___ GIVEN ENTRIES

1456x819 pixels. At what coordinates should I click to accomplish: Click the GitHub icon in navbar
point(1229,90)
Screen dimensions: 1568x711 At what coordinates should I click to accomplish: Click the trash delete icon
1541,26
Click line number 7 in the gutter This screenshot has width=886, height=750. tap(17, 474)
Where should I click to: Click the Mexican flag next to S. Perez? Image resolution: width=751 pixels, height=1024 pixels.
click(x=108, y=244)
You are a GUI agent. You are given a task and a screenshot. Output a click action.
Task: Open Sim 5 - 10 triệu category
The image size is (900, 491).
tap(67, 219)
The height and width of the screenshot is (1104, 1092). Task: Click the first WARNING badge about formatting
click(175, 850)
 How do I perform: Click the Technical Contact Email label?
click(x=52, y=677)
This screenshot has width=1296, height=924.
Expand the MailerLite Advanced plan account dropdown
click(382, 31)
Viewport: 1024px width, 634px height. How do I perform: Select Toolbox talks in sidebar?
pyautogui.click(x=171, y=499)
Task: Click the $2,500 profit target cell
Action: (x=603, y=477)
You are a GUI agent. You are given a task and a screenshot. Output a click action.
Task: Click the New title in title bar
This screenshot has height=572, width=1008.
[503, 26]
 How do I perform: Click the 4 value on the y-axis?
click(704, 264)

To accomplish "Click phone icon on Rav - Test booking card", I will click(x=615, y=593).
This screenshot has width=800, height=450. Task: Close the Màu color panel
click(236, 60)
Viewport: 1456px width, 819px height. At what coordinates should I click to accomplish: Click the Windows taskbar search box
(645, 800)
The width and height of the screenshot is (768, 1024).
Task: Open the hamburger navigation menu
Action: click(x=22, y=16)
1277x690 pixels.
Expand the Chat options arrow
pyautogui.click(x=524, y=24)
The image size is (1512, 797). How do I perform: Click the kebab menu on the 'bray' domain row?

______

- _WHAT IS ASKED_
Copy the listing from the line with "Viewport: 1024px width, 634px" to the line with "click(704, 264)", including both of those lines, reproducing every line unchanged.

- _THE COMPLETED TASK_
Viewport: 1024px width, 634px height. How do I perform: Select Toolbox talks in sidebar?
pyautogui.click(x=171, y=499)
Task: Click the $2,500 profit target cell
Action: (x=603, y=477)
You are a GUI agent. You are given a task and a screenshot. Output a click action.
Task: Click the New title in title bar
This screenshot has height=572, width=1008.
[503, 26]
 How do I perform: Click the 4 value on the y-axis?
click(704, 264)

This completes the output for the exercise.